More fascinating (even) than any single work of Baudrillard’s has been the trajectory of his thought. In L’Autre par lui-même (see Baudrillard, 1988b [1987a]) he described the change between his early writings on consumer society and his gnomic utterances of the late 1970s and early 1980s as a movement ‘from the side of the subject to the side of the object’. He had already spoken of the need for theory and practice to move from the real to the symbolic, from production to seduction, from critical theory to fatal theory. Later, as he engaged more with technological themes, he would speak also of fourth-order simulation, the screen and the embrace of uncertainty. None of these formulations, though, will quite do. For one thing,
Baudrillard’s terminology (including for his own position) is always on the move. This is partly a tactic to avoid encapsulation. It also reﬂects a conceptual dynamism that arises from the fact that, for all its self-avowed swerve towards ‘metaphysics’, particularly that of good and evil, Baudrillard’s thinking has remained in a crucial sense sociological.
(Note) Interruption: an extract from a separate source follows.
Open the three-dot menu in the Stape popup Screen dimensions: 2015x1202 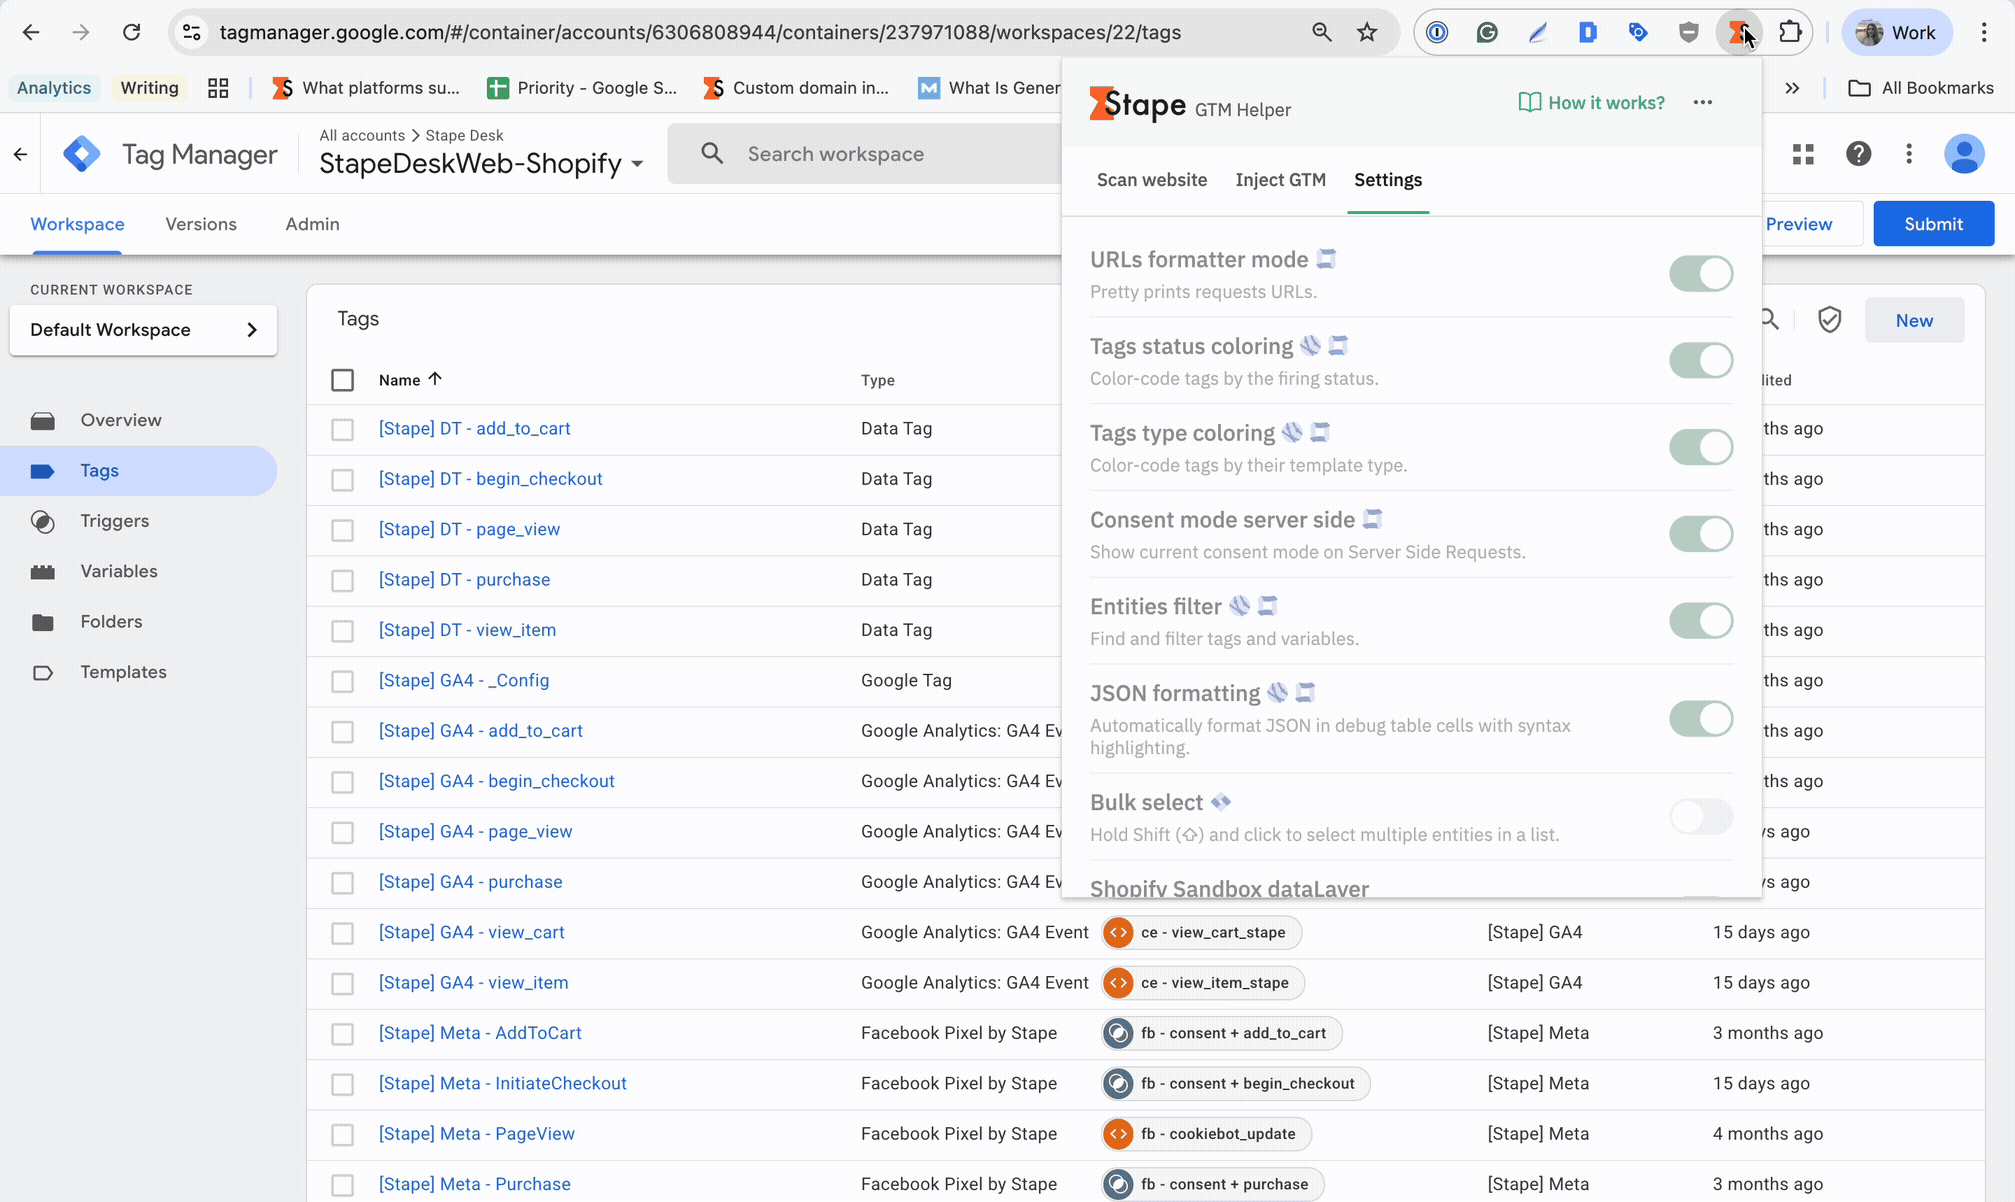[x=1703, y=102]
It has not ceased, that is, to take as its object the moving front of the present, interpreted in terms of the metamorphoses of the system, capital, etc. – an object whose movement, at the same time, he has sought to mime and exaggerate (rather than analyse) while also staying ahead of the curve. In any case, we should be wary of deciphering Baudrillardian thought in
terms only of its initial transformation. Such formulae as ‘from subject to object’ do not throw much light on what came later. Nor, more importantly, do they enable us to see the movement of his thought in terms of the overall tension driving it, or in terms of the wider assemblage within, or with respect to, which each new turn has occurred. Of course, in seeking to raise such questions, one is not helped by
Baudrillard’s own insistence that radical theory – a term he has never dropped – should eschew participation in that glaciation of interpretation that
besets criticality of the traditional sort. But as my aim is not to make Baudrillard more mysterious, I will set this advice aside.